Near 500 words: The Singer

Clara wakes up happy. I know this is not a good way to start a story. I’m supposed to have the main character in distress or at least thinking about distress. But the thing is. Clara is happy.

She is so happy she wants to sing it to the world. And sing it to the world she is going to do. She has a recording contract.

Her gray eyes and her smile show just how happy she is. She had been with her manager all day the previous day choosing songs to take to her producer.

Clara is tired. She has gotten only a little sleep. Her excitement kept her awake most of the night. Her day has finally arrived and she is going to sing for the world.

It is early when she wakes.

Finally, you’re getting somewhere with the story. Clara is going to have an accident on the way to the studio, you’re saying.

Not true. Not true. Nothing is going to happen on the way to the studio. She is going to arrive and sing like the nightingale she was in a former life.

Once she is in the studio, her producer is not going to like the songs she has chosen.

Oh, no. He will like them just fine. You see, he’s in love with Clara. He’s in love with her voice. And he’s in love with her songs. In his mind, her songs are wonderful. They are about the life of her grandmother. She came to Israel when she was a teenager to escape the Holocaust. And escape she did. She came and worked on a kibbutz. The album will end with her grandmother’s garden. It will start off sad and end very happy.

It’s the story of Dorothy escaping to Oz and falling in love with Oz. No returning to Kansas for Dorothy. Dorothy is just fine with Oz and so is Toto. She loves Oz so much that she wants Auntie Em and her uncle to come and live with her. But it’s too late. The tornado took them and the government repossessed the farm.
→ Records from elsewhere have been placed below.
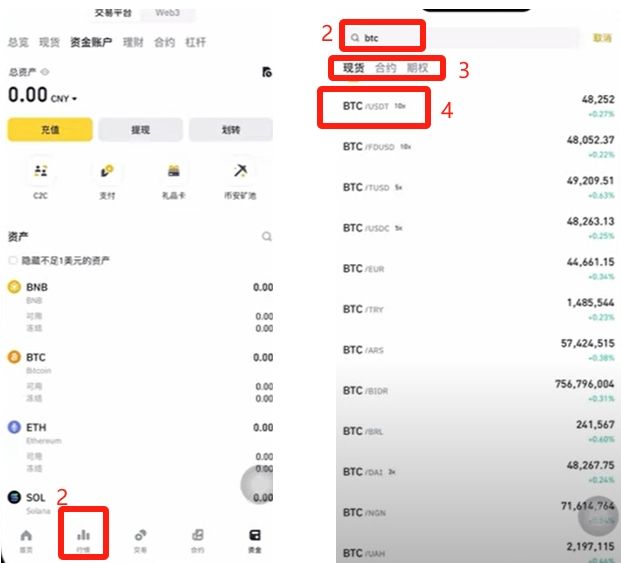This screenshot has height=563, width=621.
Task: Tap the 首页 Home icon in bottom navigation
Action: tap(26, 538)
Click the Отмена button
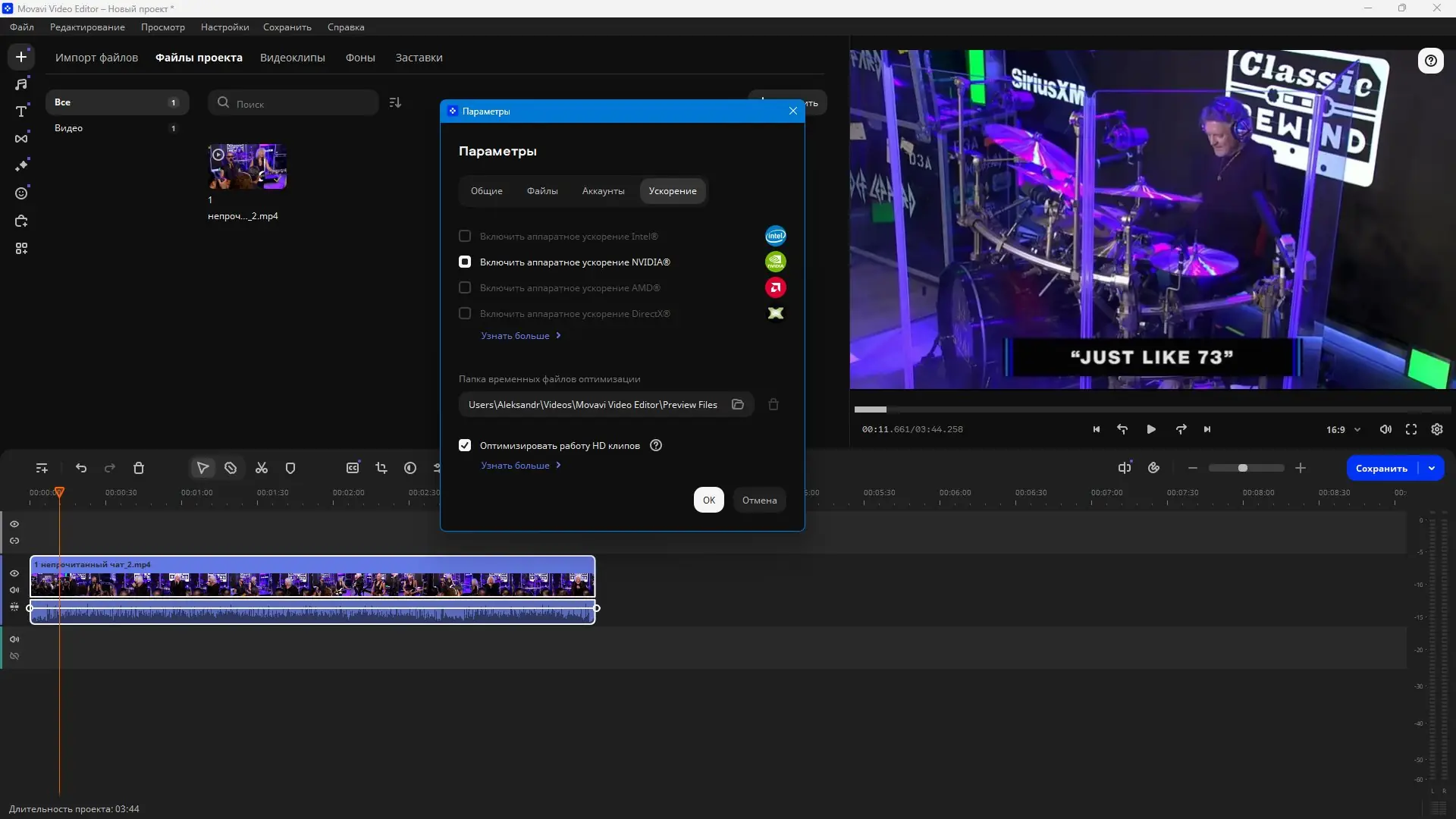Screen dimensions: 1456x819 tap(759, 500)
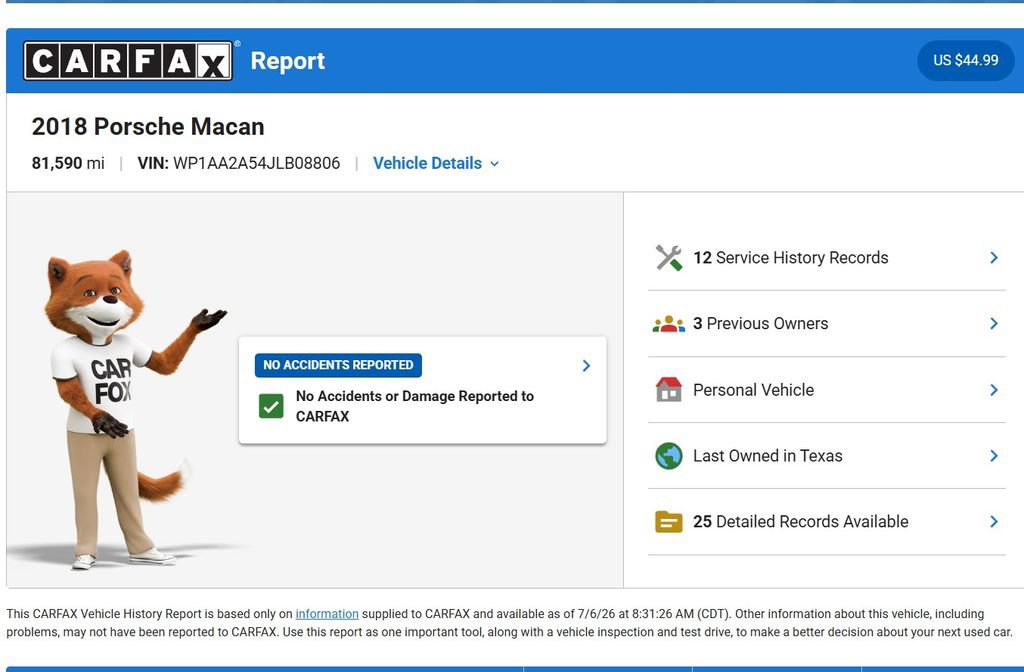
Task: Click the people icon for previous owners
Action: click(x=669, y=324)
It wasn’t that good of afarm anyway.

The Wizard may have been a disappointment in Oz but everything is just hunky dory since Dorothy melted that witch. The munckins sang hip-hip-hooray. The citizens of Oz sang hip-hip-hooray. Even the horse of a different color sang hip-hip-hooray.
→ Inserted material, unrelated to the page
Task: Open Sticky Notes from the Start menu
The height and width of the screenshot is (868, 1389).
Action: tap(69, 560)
It was then that Dorothy met her Prince Charming. He was a shoe salesman. It’s amazing how many times these Cinderella stories revolve around feet.

After the war, Clara’s grandmother returned to Germany. She went to Auschwitz where her parents and her brother had died. Kansas was not the place she had loved as a young girl. So she returned to Israel and met her Prince Charming. Five kids they had. One of them was Clara’s mother. Her grandfather found in the Israel War of Independence. He fought against Nassar and his allies. While Clara’s grandmother made a home for her husband and her children.

She also made the most wonderful garden. And Clara is going to sing about that garden. That is the final song, “The Garden”. It begins with the Hanging Gardens of Babylon. It continues with the garden that was the Alhambra. And it ends with memories of Monet’s Garden, all metaphors for Clara’s grandmother’s garden. The last line of the last song, “Dorothy loved the Gardens of Oz.”